He could trust Kells, Drew thought. A little of his concern over Shadow eased. He shouldered the saddlebags and made his way back down the alley, beginning to see the merit in the liveryman's suggestions. Food—and a bath! What he wouldn't give for a bath! Hay to sleep on was fine; he had had far worse beds during the past four years. But a hot bath to be followed by a meal which was not the jerky, corn meal, bitter coffee of trail cooking! His pace quickened into a trot but slackened again as he neared the Four Jacks and remembered all the precautions he must take in Tubacca.
In the big room of the cantina oil lamps made yellow pools of light. The man in the painted vest was seated at a table laying out cards in a complicated pattern of a solitaire game.
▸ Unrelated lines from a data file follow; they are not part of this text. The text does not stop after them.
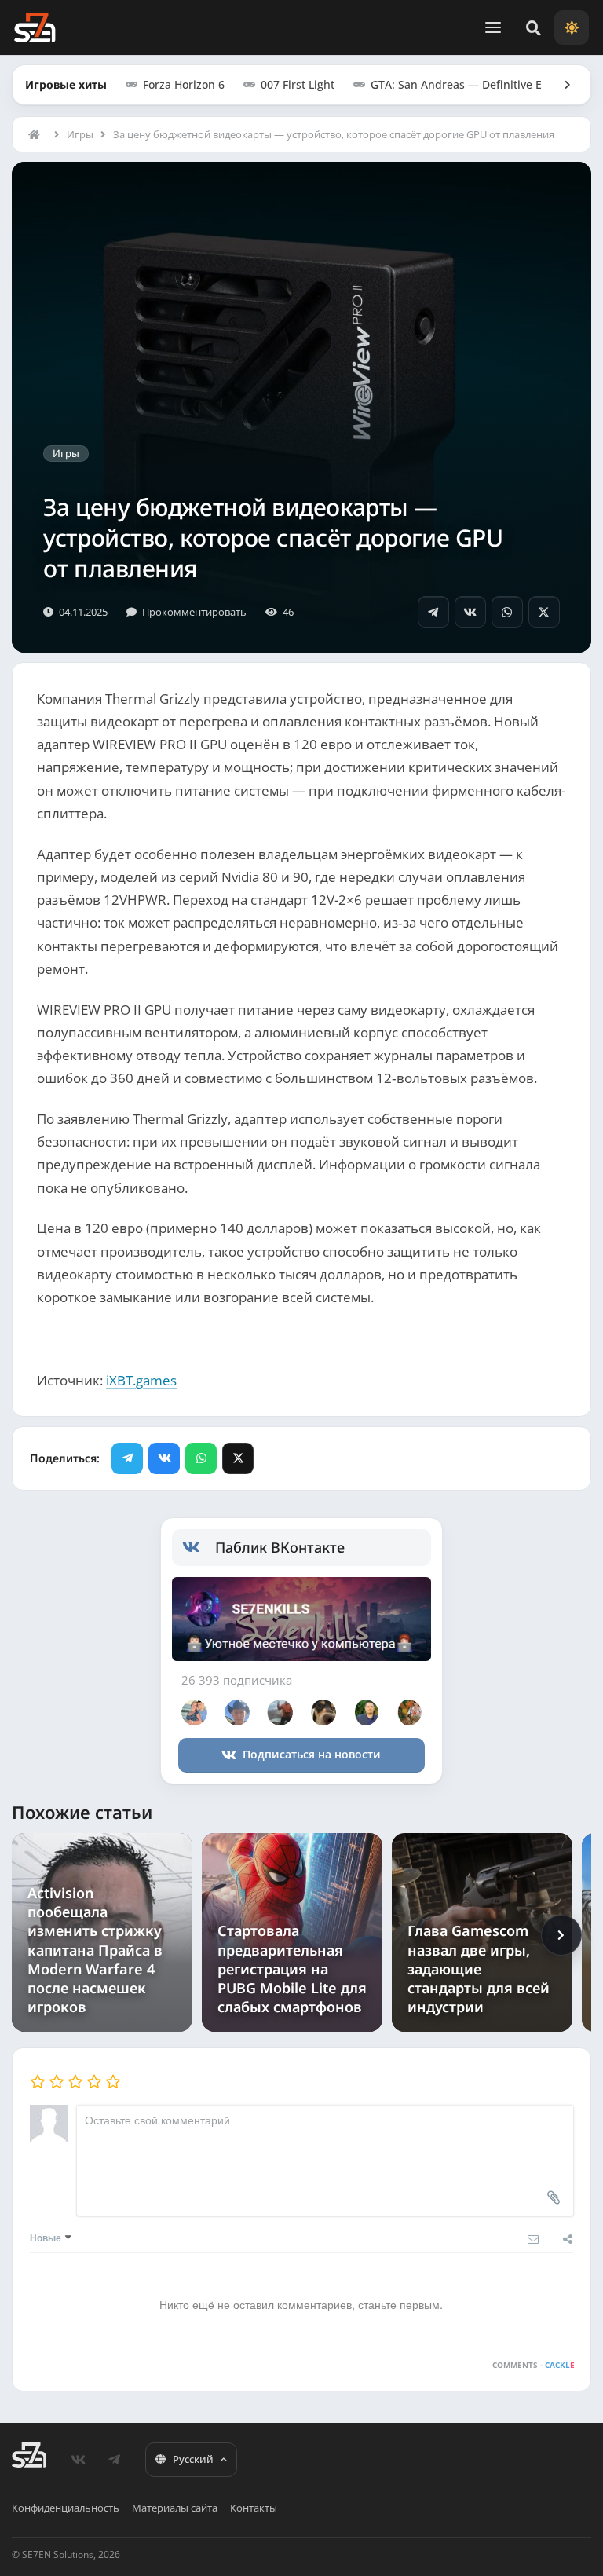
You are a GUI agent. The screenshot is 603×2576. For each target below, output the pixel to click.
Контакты (253, 2508)
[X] (544, 612)
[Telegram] (433, 612)
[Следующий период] (561, 1935)
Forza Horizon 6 (184, 84)
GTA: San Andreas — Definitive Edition (471, 84)
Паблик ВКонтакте (280, 1547)
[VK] (470, 612)
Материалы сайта (174, 2508)
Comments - (533, 2364)
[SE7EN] (34, 27)
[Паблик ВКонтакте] (199, 1547)
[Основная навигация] (493, 27)
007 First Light (297, 84)
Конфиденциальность (65, 2508)
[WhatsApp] (507, 612)
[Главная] (37, 134)
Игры (80, 134)
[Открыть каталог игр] (560, 85)
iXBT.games (141, 1380)
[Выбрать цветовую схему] (571, 27)
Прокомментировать (194, 612)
And at one side a round-faced Mexican in ornate, south-of-the-border clothing held a guitar across one plump knee, now and then plucking absent-mindedly at a single string as he stared raptly into space. A third man stood behind the bar polishing thick glasses.
"Greetings!" As Drew stood blinking just within the doorway the card player rose. He was a tall, wide-shouldered man, a little too thin for his height. Deep lines in his clean-shaven face bracketed his wide mouth. His curly hair was a silvery blond, and he had dark, deeply set eyes. "I'm Reese Topham, owner of this oasis," he introduced himself.
"Drew Kirby." He must remember that always—he was Drew Kirby, a Texan schooled with kinfolk in Kentucky, who served in the war under Forrest and was now drifting west, as were countless other rootless Confederate veterans. Actually the story was close enough to the truth. And he had had months on the trail from San Antonio to Santa Fe, then on to Tucson, to study up on any small invented details. He was Drew Kirby, Texan, not Drew Rennie of Red Springs, Kentucky.
"For a man just off the trail, Kirby, the Four Jacks does have a few of the delights of civilization. A bath...." One of Topham's dark eyebrows, so in contrast to his silvery hair, slid up inquiringly, and he grinned at Drew's involuntary but emphatic nod. "One of nature's gifts to our fair city is the hot spring. Hamilcar!" His hand met table top in a sharp slap. The Mexican jerked fully awake and looked around. From the back of the cantina emerged a middle-aged Negro.
"Yes, Mistuh Reese, suh?"
"Customer for you, Hamilcar. I would judge he wants the full treatment. This, Mister Kirby, is the best barber, valet, and general aid to comfort in town, the sultan of our bath. Hamilcar, Mister Kirby would like to remove the layers of dust he has managed to pick up. Good luck to you both!"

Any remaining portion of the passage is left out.